We intentionally kept the number of made-up sets low. While making sets may be fun, and the code can support up to 255 distributed Pokémon, the main focus of the system was distributing Pokémon from old TPP runs. That being said, we made three sets in recognition of staff members (namely Koolboyman, PikalaxALT, and our original Streamer). We only chose the OT ID and OT name for those sets (and the DVs for the shiny Slowpoke); the sets themselves were made by the respective staff members.

There is an additional made-up set, and that’s the one for Phancero, which was distributed both as a reference within Prism and through a regular code post. Since this would be the only way to obtain a Phancero in the game (other than trading from Prism, but we already knew that would be a pipe dream; it will happen some day, but not soon), and all distribution Pokémon have fixed DVs, we chose perfect DVs for it; shiny DVs were another option, but obtaining a shiny Phancero is already easy in Prism (all you need is a Shiny Ball). We also wanted the player to actually be able to own the Pokémon, as if they had caught it — and thus the “flags” field was born. The flags field in the distribution data is set to 0 for all other Pokémon, but to 1 for Phancero; setting it to 1 causes the game to set the OT name and ID to the current player’s, and to ask the player to enter a nickname. The three corresponding fields in the data are thus empty, since their values aren’t meaningful.
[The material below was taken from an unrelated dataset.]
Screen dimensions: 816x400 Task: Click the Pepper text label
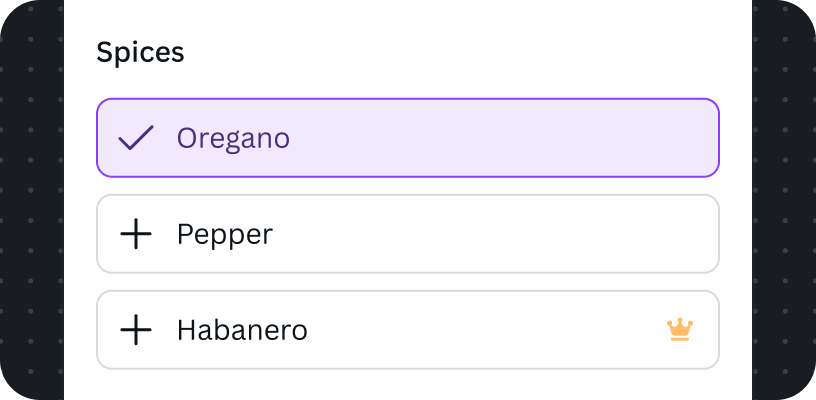pos(225,235)
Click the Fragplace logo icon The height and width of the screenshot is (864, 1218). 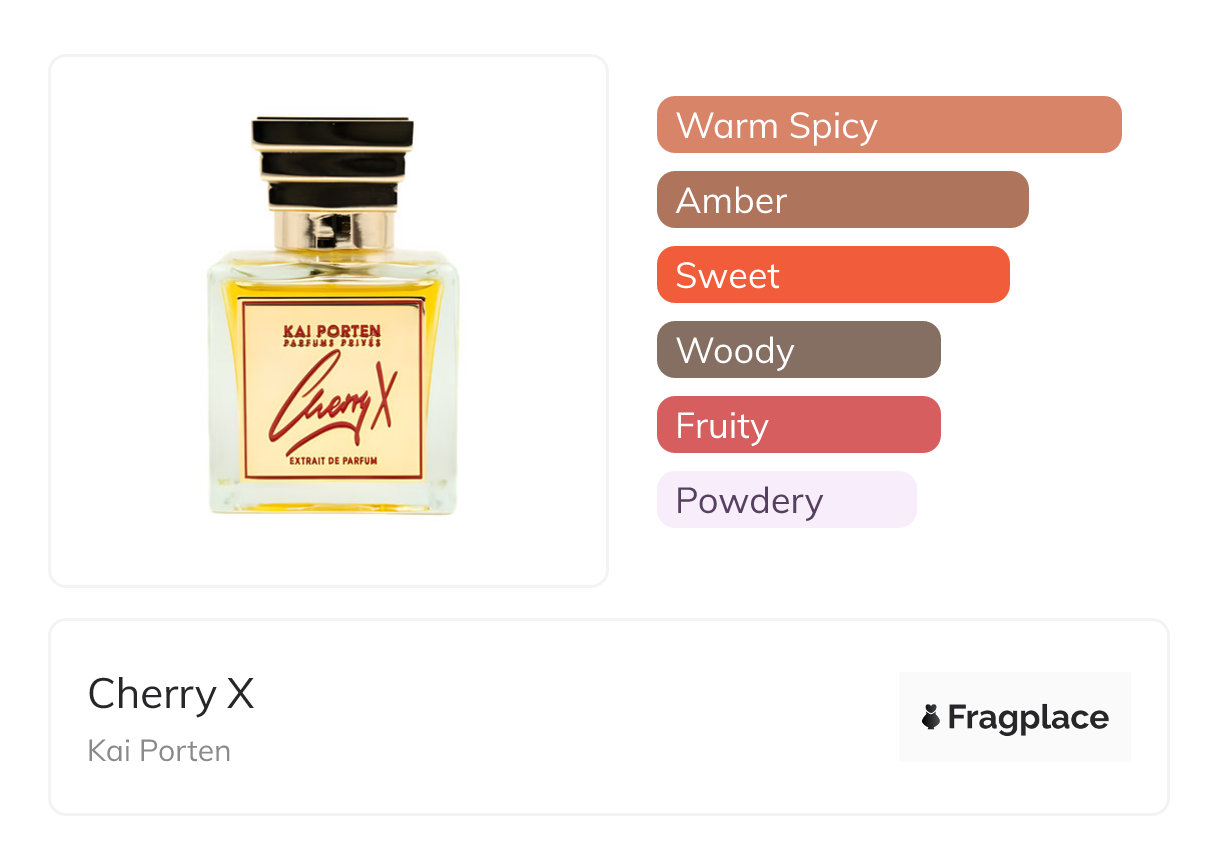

When it came to sets from our previous runs, the hardest part was gathering the data. In most cases, the data was available directly from savefiles; however, this was not always the case. The parties for previous runs’ trainers contained within AC itself already had the correct DVs, so that made the search effort a lot simpler, since for those Pokémon we could take the DVs from the source code we already had and the rest of the data from twitchplayspokemon.org (which fortunately shows the ID for the player character, the only “obscure” part of the data). Not everything was so easy, though — for instance, reconstructing DUX‘s OT data proved problematic. We had successfully dumped the rest of the data, but the OT name seemed to be invalid! It turns out that, in generation 1, all in-game trades have their OT stored as a single byte, $5D, which is shown as TRAINER in game; Bulbapedia thankfully explained this.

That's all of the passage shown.